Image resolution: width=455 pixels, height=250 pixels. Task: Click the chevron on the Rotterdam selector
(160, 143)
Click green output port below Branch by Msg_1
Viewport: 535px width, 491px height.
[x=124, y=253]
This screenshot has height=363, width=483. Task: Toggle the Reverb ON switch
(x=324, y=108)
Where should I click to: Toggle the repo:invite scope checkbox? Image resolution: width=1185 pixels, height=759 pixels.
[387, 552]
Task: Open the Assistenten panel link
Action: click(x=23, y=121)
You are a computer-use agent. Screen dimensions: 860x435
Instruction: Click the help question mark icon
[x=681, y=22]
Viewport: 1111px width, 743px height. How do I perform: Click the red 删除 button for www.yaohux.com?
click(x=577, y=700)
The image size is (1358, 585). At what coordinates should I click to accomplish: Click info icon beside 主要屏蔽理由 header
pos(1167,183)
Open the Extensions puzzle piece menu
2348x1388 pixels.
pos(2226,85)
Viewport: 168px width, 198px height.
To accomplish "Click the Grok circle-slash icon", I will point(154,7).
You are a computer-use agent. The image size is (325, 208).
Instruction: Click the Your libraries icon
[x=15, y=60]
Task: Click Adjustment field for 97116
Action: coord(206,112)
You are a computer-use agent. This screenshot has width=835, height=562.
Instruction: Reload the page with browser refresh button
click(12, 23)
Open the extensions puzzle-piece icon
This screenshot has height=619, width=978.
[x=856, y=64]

◆ ◆ ◆ ◆

### What to produce:
Switch "Instruction" to "Goal" everywhere it appears in the rows above, and write out all the rows again with nothing else changed.

### Reply to the task:
Image resolution: width=455 pixels, height=250 pixels. Task: Click the chevron on the Rotterdam selector
(160, 143)
Click green output port below Branch by Msg_1
Viewport: 535px width, 491px height.
[x=124, y=253]
This screenshot has height=363, width=483. Task: Toggle the Reverb ON switch
(x=324, y=108)
Where should I click to: Toggle the repo:invite scope checkbox? Image resolution: width=1185 pixels, height=759 pixels.
[387, 552]
Task: Open the Assistenten panel link
Action: click(x=23, y=121)
You are a computer-use agent. Screen dimensions: 860x435
Goal: Click the help question mark icon
[x=681, y=22]
Viewport: 1111px width, 743px height. How do I perform: Click the red 删除 button for www.yaohux.com?
click(x=577, y=700)
The image size is (1358, 585). At what coordinates should I click to accomplish: Click info icon beside 主要屏蔽理由 header
pos(1167,183)
Open the Extensions puzzle piece menu
2348x1388 pixels.
pos(2226,85)
Viewport: 168px width, 198px height.
To accomplish "Click the Grok circle-slash icon", I will point(154,7).
You are a computer-use agent. The image size is (325, 208).
Goal: Click the Your libraries icon
[x=15, y=60]
Task: Click Adjustment field for 97116
Action: coord(206,112)
You are a computer-use agent. This screenshot has width=835, height=562.
Goal: Reload the page with browser refresh button
click(12, 23)
Open the extensions puzzle-piece icon
This screenshot has height=619, width=978.
[x=856, y=64]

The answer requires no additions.